“What Nick has done is to add wings to Robert’s racing horse. What they’ve got is a Pegasus and it’s a joy to watch their creation take flight.”
Their friendship was as unlikely as their climbs were steep. One was the obscure son of Welsh nonconformity. The other was a scion of one of Great Britain’s most prominent aristocratic families. The first trained as a solicitor. The second readied himself for war. By the time they met, each had carved out a place in the unfolding drama of national life. They were each looking forward into a bright future in the public spotlight. At home, their combined talents would bring forth harvest after harvest of reforms in the grand old liberal tradition. Overseas they would make war and they would make peace. Kings, sultans, emperors, and presidents would look to these two titans for counsel and comradeship. Their names will live as long as the civilization which they preserved. But this play, despite the title, is not all about Winston Churchill and David Lloyd George.
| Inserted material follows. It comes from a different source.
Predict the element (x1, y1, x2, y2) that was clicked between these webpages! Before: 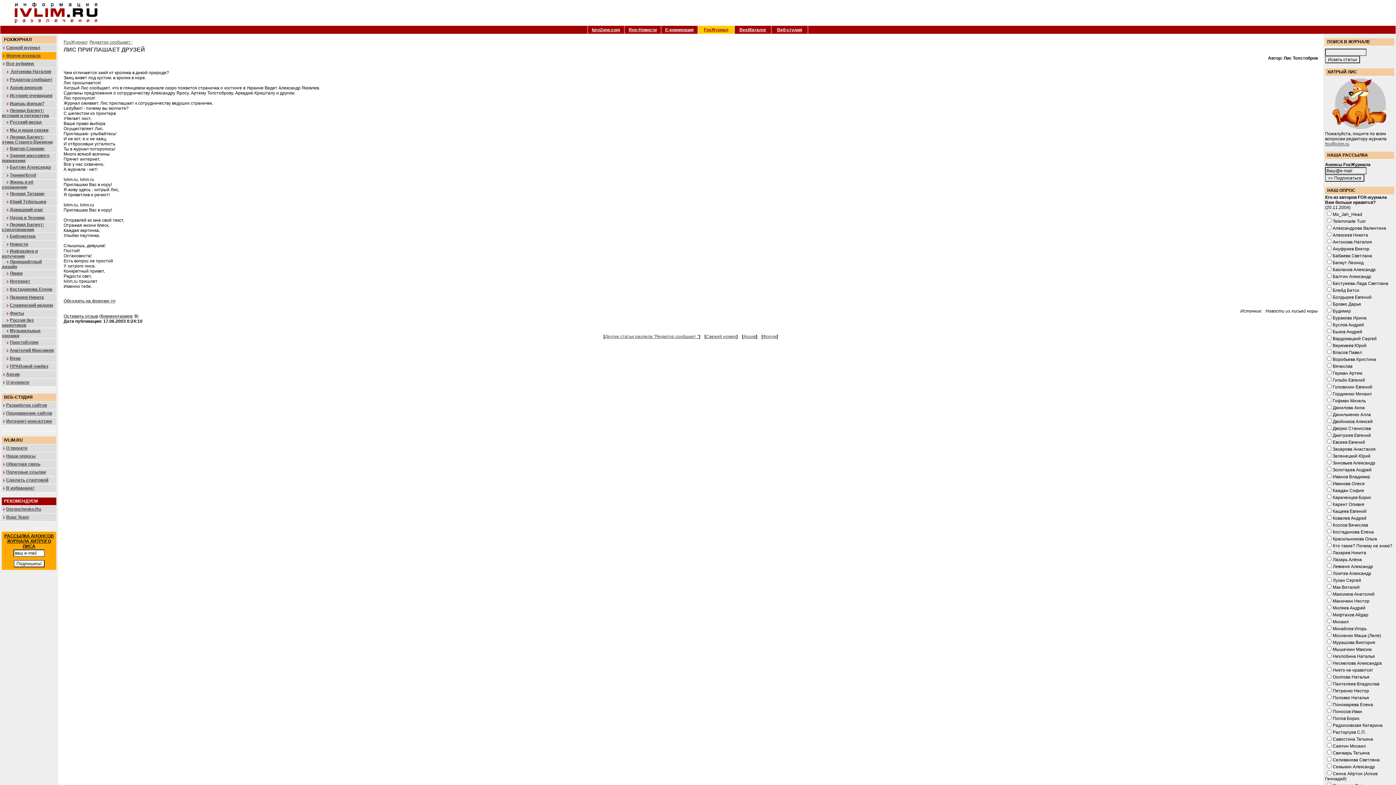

She was Lloyd George’s typist and had been the close friend of the eldest daughter he mourned. She became his lover, confident, and friend. She would see him at his greatest and at his shabbiest – up close and very personal. From her unique vantage spot in his-story, Frances Stevenson could intimately chronicle the defining events of the early 20th century.
The play was adapted by Lloyd George’s great-great grandson, Robert, from his own 2005 book of the same title. What Robert produced was a thoroughbred script capturing the power of his subjects’ political horseflesh with an attention to detail and accuracy that would do credit to George Stubbs at the height of his powers. But EdFringe is turf like no other. The field is crowded. The going tough. It takes a certain something to get a script, especially one so rooted in verisimilitude, out of the starting gates. Just as Lloyd George and Churchill complimented and compensated for each others’ faults and faculties, Robert and Nick Hennegan, the show’s director, have found a perfect balance between essential drama and necessary detail. What Nick has done is to add wings to Robert’s racing horse. What they’ve got is a Pegasus and it’s a joy to watch their creation take flight.
As Frances Stevenson, and several other characters, Alexandra Donnachie is wondrous. She’s smart, sexy, kind, and confident. Her scenes of heartache are deeply touching. Few actors could manage to hold their ground between two such larger than life personalities, Donnachie not only holds, she takes centre stage and gives back as good as she gets. Peter Swales is a very believable Churchill. The scene on the golf links is a masterclass in just enough. As DLG Geraint Rhys has a choice to make and now would be a good time to make it. Was his character a sincere and driven man of vision, or a grubby chancer with an outsized appetite for sex à la Bill Clinton? Or was he both? Rhys tiptoes around the question. I’d like to see him dive in.
The staging is an understated star. Nick Hennegan, a thirty-year EdFringe veteran, has brought his A Game to the properties, lighting, and sound design. This is Fringe theatre at its absolute best. It’s what the Festival is ultimately for. A new production finding its feet starting with a walk, stretching to a trot, working up to a canter, and (maybe, just maybe) crossing the finish line at a full gallop. Only it won’t be a gallop because this production is a Pegasus.